**Énoncé**
Recopiez telles quelles toutes les lignes des enregistrements ci-dessous, en laissant les images de côté.

**Enregistrements**

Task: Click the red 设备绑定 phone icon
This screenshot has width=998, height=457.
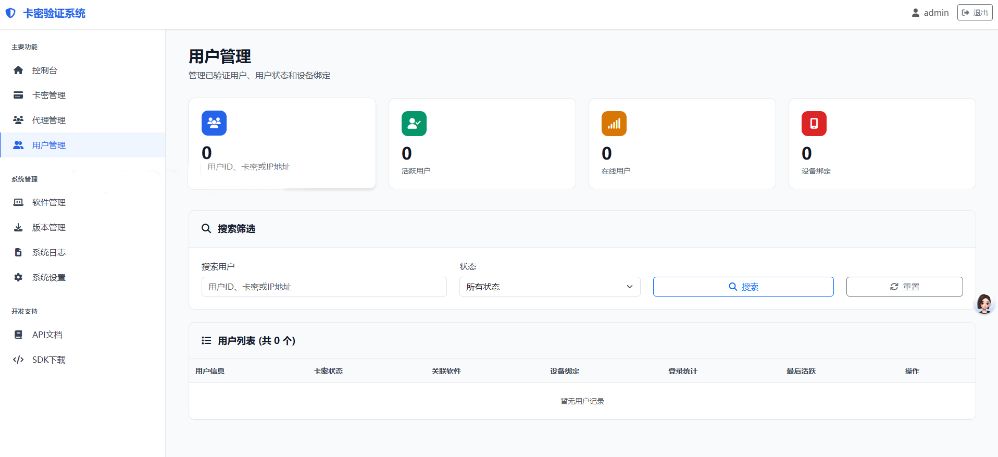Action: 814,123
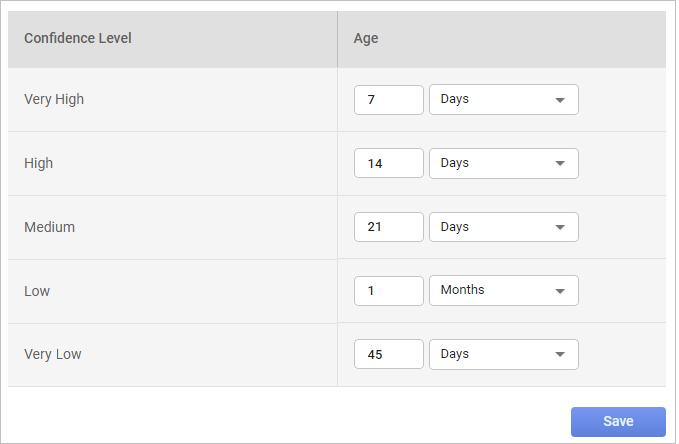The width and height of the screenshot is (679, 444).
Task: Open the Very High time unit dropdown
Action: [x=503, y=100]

**Réponse attendue**
Task: Click the red 设备绑定 phone icon
This screenshot has width=998, height=457.
Action: 814,123
The width and height of the screenshot is (679, 444).
Task: Open the Very High time unit dropdown
Action: [x=503, y=100]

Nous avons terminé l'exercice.